Now, there is certainly some cyclicism (and quite possibly cynicism) here. Some members of the design community did not like losing control over the final look, and I get that. Project managers were pushed and pushed on delivery, and I understand that. Clients wanted a clearer idea of cost and fixed deliverables, and I get that too. There was always likely to be some pushback, but it is disheartening nonetheless.
I also have a feeling that the rise of the Front-end Engineer, React, and Developer Experience (DX) played both a role in and a response to the development and re-siloing of software development. More powerful design tools, such as Figma and Sketch, allowed for seemingly production-ready pages to be presented directly to clients, bypassing the hot mess that is working software. Covid probably had quite an impact as well.
It’s important to caveat this by saying that not every project followed this trend. Many of the best (and successful) projects I worked on included developers in the entire process or at least bringing us along for the journey, allowing us to contribute to the project as a whole and even contribute to solutions that enabled users to achieve their goals. But this became increasingly rare.
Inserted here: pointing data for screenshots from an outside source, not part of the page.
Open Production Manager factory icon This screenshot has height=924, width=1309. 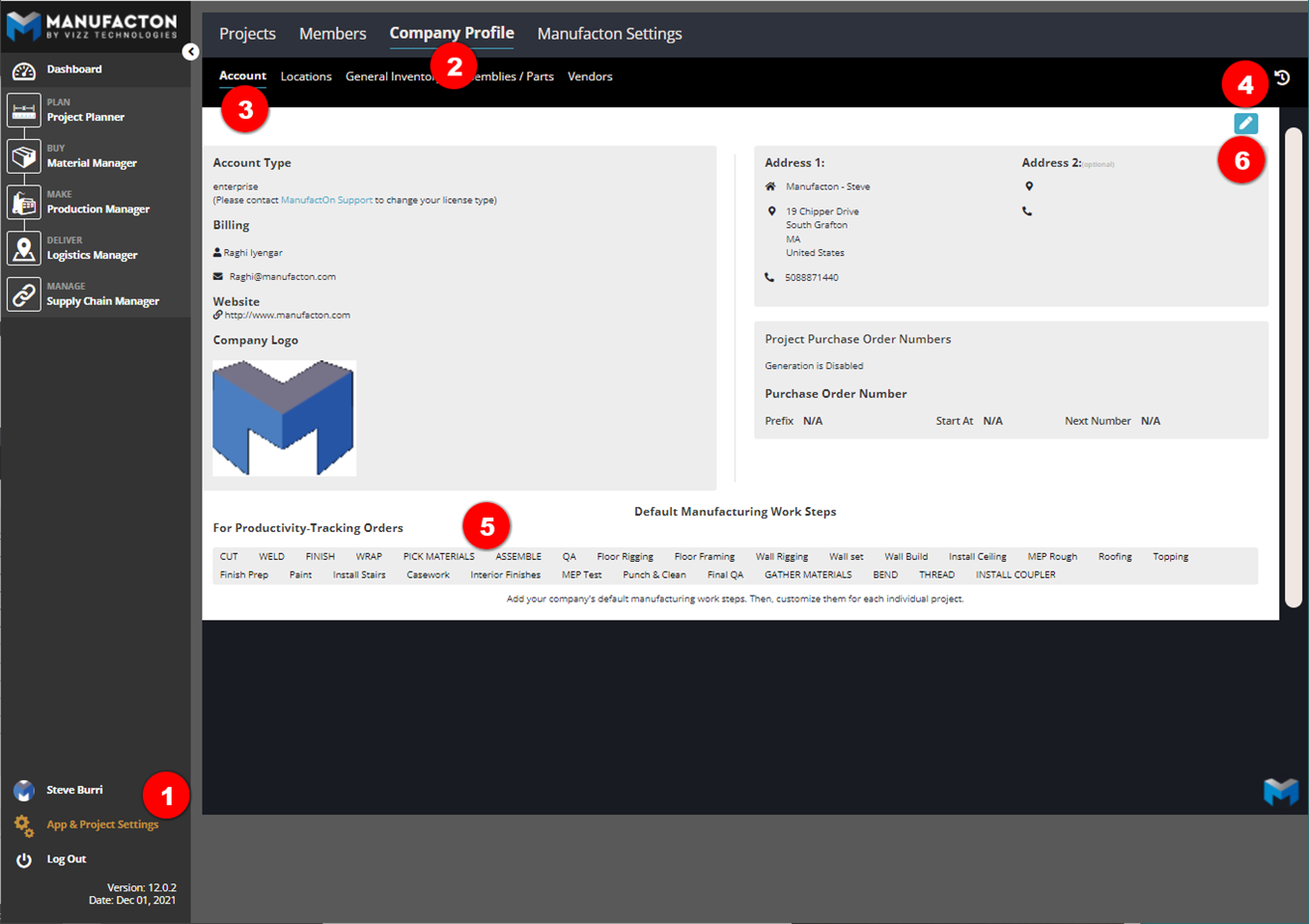pos(24,203)
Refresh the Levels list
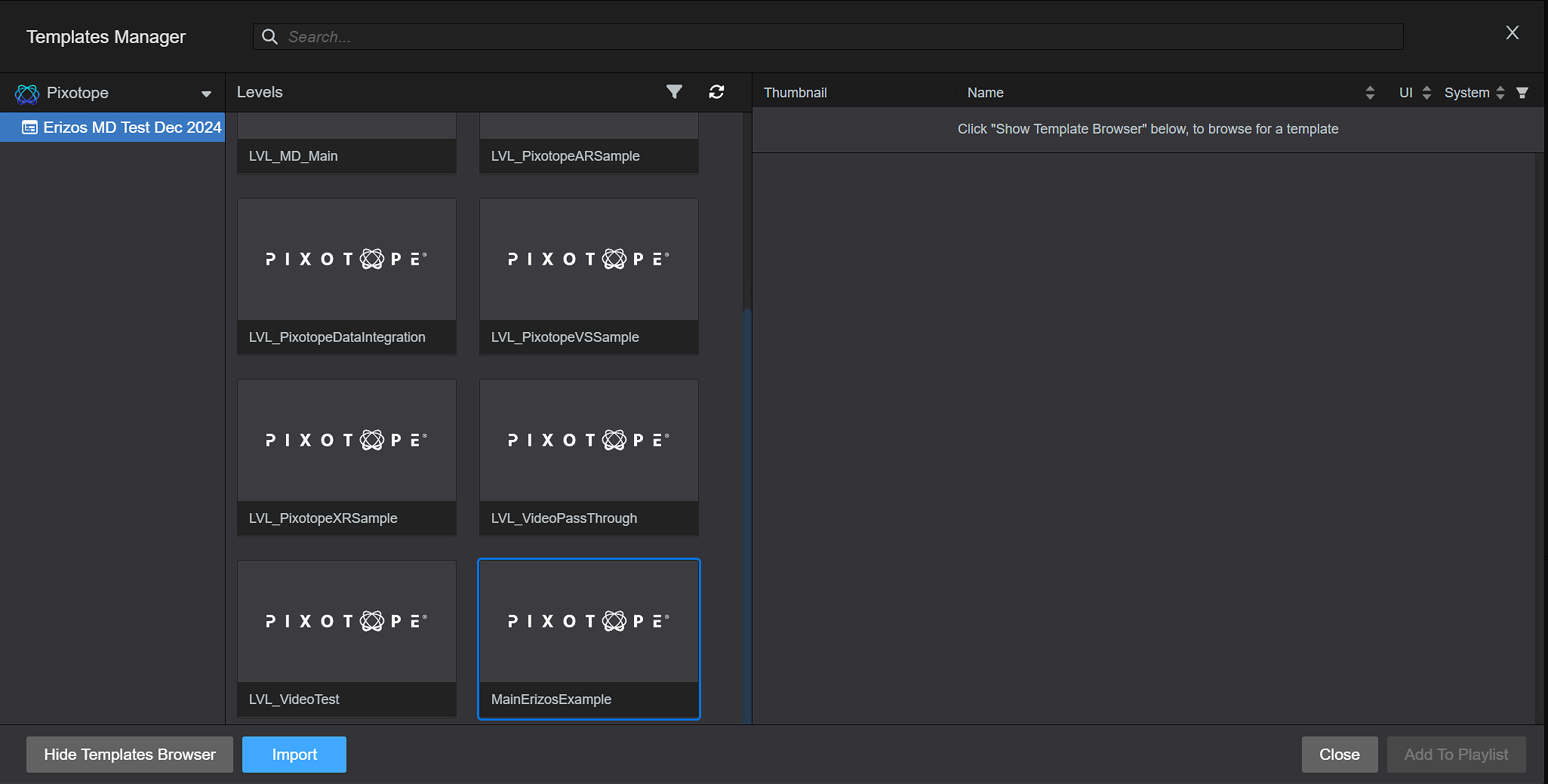 [716, 92]
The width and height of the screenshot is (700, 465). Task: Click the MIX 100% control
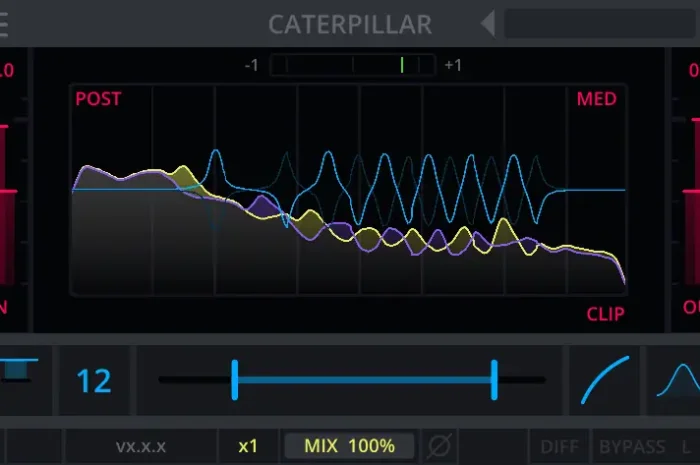point(350,446)
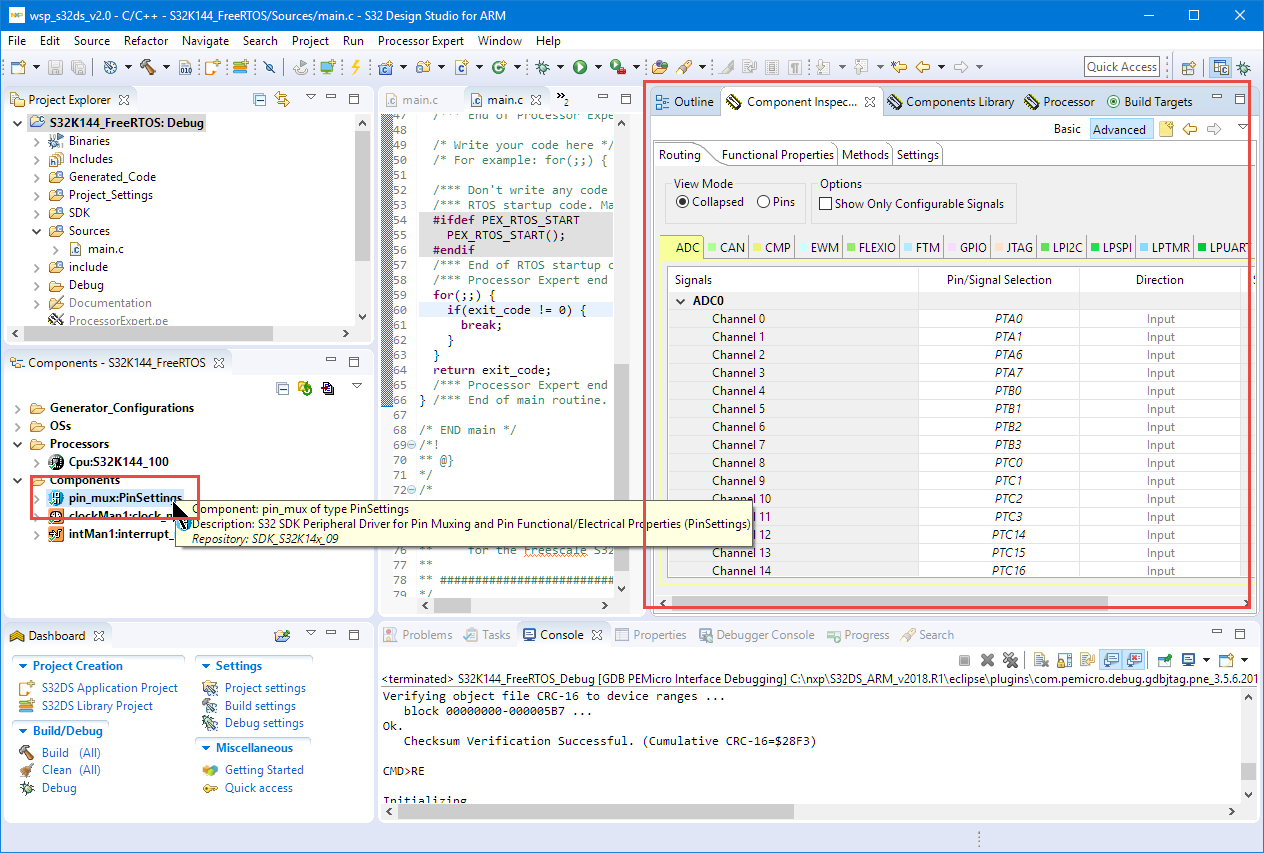Switch to the Functional Properties tab
Image resolution: width=1264 pixels, height=853 pixels.
point(777,155)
Obviously, as the years go by, these values and principles should evolve. Face-to-face conversation, for example, is something that can and should now be done digitally. The same applies to how we engage with users.
Many of the dragons we fought early on resulted in better, cheaper, more robust, faster, responsive and more accessible software. It feels like we are unlearning important lessons.
Taps the sign:
- Jira is not Kanban
- Figma is not the web
- DX isn’t UX
- Client sign-off is not the finished product
In an age where AI is barreling towards us, it is important to revisit these core values and principles, as they can help us navigate the rapid changes ahead. Rather than transforming the production line into a fully automated one, we should remember that individuals and interactions, continuous improvement, and responding to change remain valuable guiding principles—even as we approach 25 years since they were first manifested.